begin DATA IN THIS EXERCISE

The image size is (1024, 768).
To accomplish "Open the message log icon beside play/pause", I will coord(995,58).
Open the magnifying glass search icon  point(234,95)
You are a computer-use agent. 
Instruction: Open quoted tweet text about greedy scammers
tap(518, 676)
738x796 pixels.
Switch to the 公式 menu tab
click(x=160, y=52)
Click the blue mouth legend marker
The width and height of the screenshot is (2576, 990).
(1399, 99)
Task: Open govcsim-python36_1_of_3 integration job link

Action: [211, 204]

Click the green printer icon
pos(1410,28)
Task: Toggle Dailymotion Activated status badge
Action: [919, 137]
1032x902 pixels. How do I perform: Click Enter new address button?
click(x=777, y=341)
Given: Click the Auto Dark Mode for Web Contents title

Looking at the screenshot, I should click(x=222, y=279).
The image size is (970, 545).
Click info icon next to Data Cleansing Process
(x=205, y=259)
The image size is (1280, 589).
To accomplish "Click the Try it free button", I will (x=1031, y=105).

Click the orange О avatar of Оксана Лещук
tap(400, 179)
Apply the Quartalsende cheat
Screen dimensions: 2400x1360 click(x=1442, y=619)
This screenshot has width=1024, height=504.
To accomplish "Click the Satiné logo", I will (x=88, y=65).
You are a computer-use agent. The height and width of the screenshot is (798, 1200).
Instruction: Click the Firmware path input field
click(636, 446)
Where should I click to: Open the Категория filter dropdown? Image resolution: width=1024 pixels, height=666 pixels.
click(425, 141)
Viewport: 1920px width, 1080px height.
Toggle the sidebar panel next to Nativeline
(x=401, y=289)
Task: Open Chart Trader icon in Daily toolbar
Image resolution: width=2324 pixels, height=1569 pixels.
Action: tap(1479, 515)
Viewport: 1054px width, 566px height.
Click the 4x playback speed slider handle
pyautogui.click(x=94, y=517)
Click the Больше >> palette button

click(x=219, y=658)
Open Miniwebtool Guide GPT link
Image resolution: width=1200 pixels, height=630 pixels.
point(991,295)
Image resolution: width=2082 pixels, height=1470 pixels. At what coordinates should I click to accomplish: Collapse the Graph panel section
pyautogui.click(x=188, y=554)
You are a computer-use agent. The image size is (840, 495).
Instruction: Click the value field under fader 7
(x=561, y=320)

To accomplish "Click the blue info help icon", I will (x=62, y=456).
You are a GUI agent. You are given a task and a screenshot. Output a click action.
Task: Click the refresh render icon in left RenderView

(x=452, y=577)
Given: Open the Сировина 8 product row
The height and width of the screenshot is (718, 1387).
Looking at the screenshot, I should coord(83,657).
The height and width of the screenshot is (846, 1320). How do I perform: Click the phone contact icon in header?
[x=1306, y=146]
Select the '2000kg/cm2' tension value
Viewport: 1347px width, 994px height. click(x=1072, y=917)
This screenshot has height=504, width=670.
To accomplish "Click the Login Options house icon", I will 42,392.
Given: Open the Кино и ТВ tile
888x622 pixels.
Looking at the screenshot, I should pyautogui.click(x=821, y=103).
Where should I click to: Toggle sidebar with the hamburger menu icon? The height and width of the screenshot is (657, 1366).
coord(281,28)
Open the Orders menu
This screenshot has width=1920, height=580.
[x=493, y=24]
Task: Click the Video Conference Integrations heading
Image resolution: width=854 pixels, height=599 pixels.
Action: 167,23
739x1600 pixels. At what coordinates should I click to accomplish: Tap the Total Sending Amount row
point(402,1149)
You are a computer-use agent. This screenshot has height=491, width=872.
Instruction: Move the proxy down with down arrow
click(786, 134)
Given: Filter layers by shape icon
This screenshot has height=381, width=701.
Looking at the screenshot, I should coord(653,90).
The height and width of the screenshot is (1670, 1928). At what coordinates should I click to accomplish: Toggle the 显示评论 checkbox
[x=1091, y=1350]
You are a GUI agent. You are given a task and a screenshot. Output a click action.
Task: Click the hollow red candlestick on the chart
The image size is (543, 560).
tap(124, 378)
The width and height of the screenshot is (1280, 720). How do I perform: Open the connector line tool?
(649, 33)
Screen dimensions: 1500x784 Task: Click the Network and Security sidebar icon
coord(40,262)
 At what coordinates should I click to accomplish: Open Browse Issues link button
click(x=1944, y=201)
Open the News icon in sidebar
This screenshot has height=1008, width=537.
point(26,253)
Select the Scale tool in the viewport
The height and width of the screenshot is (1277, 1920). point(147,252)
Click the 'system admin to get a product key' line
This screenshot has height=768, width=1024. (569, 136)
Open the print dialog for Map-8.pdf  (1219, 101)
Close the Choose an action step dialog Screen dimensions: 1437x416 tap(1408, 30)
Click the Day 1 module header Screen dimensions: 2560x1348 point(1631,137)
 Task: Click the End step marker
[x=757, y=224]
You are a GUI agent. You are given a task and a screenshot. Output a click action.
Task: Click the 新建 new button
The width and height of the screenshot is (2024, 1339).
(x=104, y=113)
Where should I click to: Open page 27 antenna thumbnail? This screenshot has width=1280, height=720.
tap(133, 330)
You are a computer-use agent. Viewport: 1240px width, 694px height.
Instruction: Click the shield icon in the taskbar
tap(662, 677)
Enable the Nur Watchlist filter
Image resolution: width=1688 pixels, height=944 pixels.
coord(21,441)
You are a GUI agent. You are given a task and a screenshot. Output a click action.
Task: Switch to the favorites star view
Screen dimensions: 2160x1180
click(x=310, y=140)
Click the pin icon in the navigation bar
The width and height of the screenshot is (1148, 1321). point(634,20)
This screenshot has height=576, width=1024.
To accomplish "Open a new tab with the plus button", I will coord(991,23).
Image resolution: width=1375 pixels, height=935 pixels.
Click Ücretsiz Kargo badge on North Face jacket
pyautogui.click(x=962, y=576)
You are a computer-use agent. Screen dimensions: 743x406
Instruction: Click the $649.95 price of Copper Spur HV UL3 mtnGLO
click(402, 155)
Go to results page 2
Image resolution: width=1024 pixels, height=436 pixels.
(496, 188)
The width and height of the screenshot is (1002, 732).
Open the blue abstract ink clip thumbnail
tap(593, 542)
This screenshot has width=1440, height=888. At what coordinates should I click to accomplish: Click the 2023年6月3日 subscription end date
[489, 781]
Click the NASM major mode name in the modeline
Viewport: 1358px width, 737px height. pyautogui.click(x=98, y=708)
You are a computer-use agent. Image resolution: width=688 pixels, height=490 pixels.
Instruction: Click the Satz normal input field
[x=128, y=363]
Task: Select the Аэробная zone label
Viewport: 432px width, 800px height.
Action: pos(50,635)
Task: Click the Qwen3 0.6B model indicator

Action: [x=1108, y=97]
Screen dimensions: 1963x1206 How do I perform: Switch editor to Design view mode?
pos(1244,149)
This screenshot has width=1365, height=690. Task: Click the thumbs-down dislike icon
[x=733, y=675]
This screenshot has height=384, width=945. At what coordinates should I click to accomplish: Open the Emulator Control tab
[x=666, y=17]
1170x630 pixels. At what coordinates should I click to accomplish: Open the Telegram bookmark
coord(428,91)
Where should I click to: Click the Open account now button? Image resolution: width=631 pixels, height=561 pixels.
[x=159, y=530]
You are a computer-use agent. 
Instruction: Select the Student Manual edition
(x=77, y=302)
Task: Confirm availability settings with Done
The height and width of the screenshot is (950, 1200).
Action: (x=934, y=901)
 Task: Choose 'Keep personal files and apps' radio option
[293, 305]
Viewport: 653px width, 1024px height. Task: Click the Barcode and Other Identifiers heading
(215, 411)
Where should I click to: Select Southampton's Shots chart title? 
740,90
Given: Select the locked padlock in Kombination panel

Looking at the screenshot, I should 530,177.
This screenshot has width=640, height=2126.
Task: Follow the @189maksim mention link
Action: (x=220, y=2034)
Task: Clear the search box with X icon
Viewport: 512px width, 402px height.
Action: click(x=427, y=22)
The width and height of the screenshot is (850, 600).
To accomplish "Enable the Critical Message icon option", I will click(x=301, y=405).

end DATA IN THIS EXERCISE

• [TO BE DONE] Copy the data above without any changes, from the line containing "739x1600 pixels. At" to the line containing "Open the print", including both of those lines.

• [EXERCISE ANSWER]
739x1600 pixels. At what coordinates should I click to accomplish: Tap the Total Sending Amount row
point(402,1149)
You are a computer-use agent. This screenshot has height=491, width=872.
Instruction: Move the proxy down with down arrow
click(786, 134)
Given: Filter layers by shape icon
This screenshot has height=381, width=701.
Looking at the screenshot, I should coord(653,90).
The height and width of the screenshot is (1670, 1928). At what coordinates should I click to accomplish: Toggle the 显示评论 checkbox
[x=1091, y=1350]
You are a GUI agent. You are given a task and a screenshot. Output a click action.
Task: Click the hollow red candlestick on the chart
The image size is (543, 560).
tap(124, 378)
The width and height of the screenshot is (1280, 720). How do I perform: Open the connector line tool?
(649, 33)
Screen dimensions: 1500x784 Task: Click the Network and Security sidebar icon
coord(40,262)
 At what coordinates should I click to accomplish: Open Browse Issues link button
click(x=1944, y=201)
Open the News icon in sidebar
This screenshot has height=1008, width=537.
point(26,253)
Select the Scale tool in the viewport
The height and width of the screenshot is (1277, 1920). point(147,252)
Click the 'system admin to get a product key' line
This screenshot has height=768, width=1024. (569, 136)
Open the print dialog for Map-8.pdf  (1219, 101)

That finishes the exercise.